First check whether Conda has already been installed on your local machine by running the following command in a terminal if you are running macOS or Linux.

$ which conda
/Users/$USERNAME/miniconda3/bin/conda

If Conda has already been installed on your machine, then this command should return the absolute path to the conda executable.

Windows users will need to search for the “Anaconda Powershell Prompt”. If this program is already installed, then Conda has also already been installed on your machine.

If Conda has not been installed on your machine, then install the Python 3 version of [Miniconda][miniconda] from Anaconda for your OS. Miniconda is a mini version of the Anaconda Python distribution that includes only Conda and its dependencies.

Installing Python Using Anaconda

The exact procedure for installing the full Anaconda Python Distibution differs slightly depending on your OS.

Windows - Video tutorial

  1. Open https://www.anaconda.com/download with your web browser.

  2. Download the Python 3 installer for Windows.

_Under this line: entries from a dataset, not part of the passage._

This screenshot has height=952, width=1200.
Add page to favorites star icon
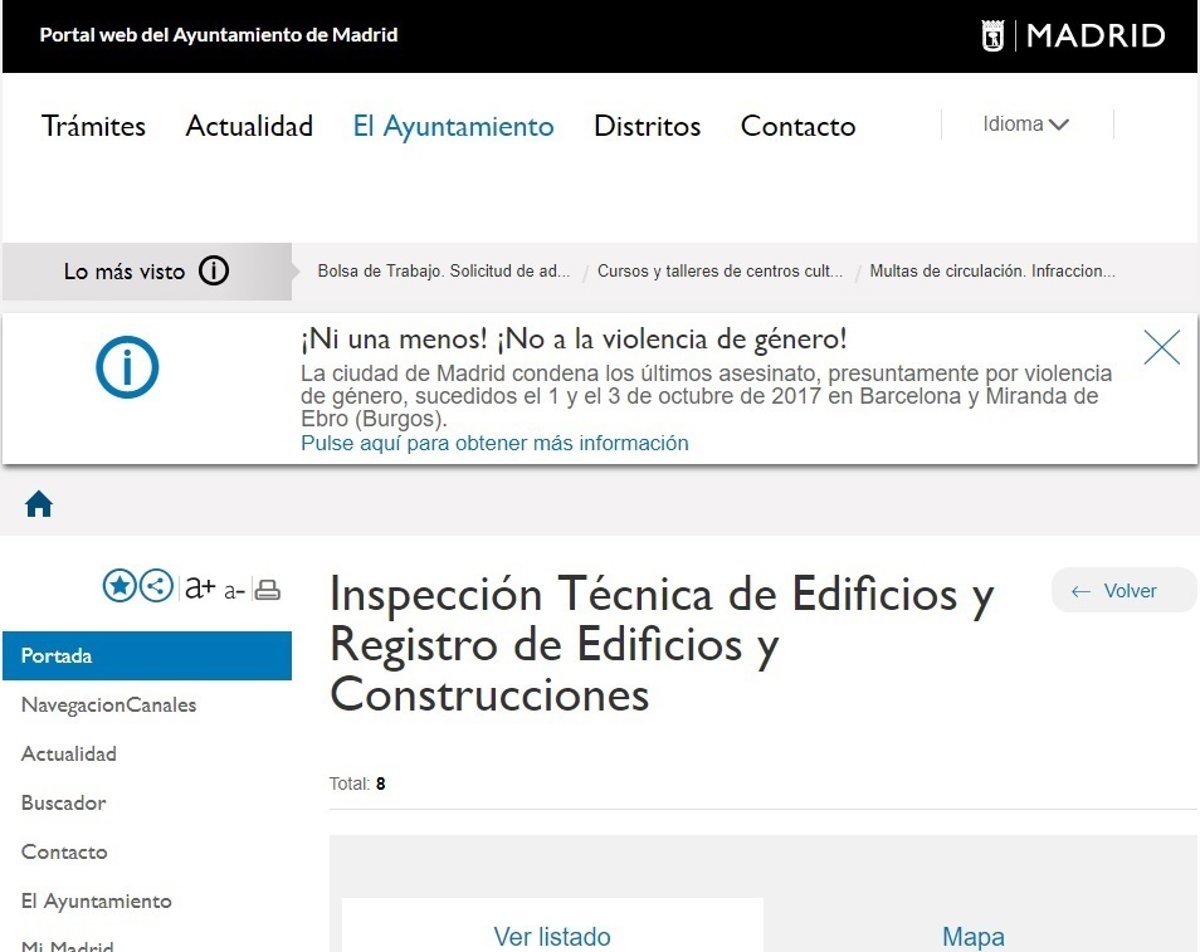click(x=119, y=587)
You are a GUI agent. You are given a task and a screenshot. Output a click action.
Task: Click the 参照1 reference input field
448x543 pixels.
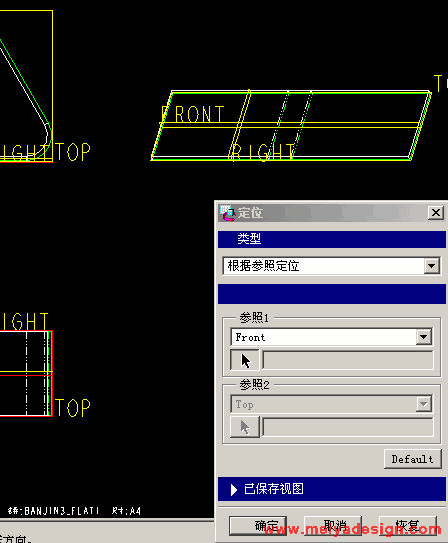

  3. Double-click the executable and install Python 3 using MOST of the default settings. The only exception is to check the Make Anaconda the default Python option.

Mac OS X - Video tutorial

  1. Open https://www.anaconda.com/download with your web browser.

  2. Download the Python 3 installer for OS X.

  3. Install Python 3 using all of the defaults for installation.

Linux

Note that the following installation steps require you to work from the shell. If you run into any difficulties, please request help before the workshop begins.

  1. Open https://www.anaconda.com/download with your web browser.

  2. Download the Python 3 installer for Linux.

  3. Install Python 3 using all of the defaults for installation.

    a. Open a terminal window.

    b. Navigate to the folder where you downloaded the installer

    c. Type

    $ bash Anaconda3-
    

    and press tab. The name of the file you just downloaded should appear.

    d. Press enter.

    e. Follow the text-only prompts. When the license agreement appears (a colon will be present at the bottom of the screen) hold the down arrow until the bottom of the text. Type yes and press enter to approve the license. Press enter again to approve the default location for the files. Type yes and press enter to prepend Anaconda to your PATH (this makes the Anaconda distribution the default Python).

Getting the Data

The data we will be using is taken from the gapminder dataset. To obtain it, download and unzip the file python-novice-gapminder-data.zip. In order to follow the presented material, you should launch the JupyterLab server in the root directory (see Starting JupyterLab).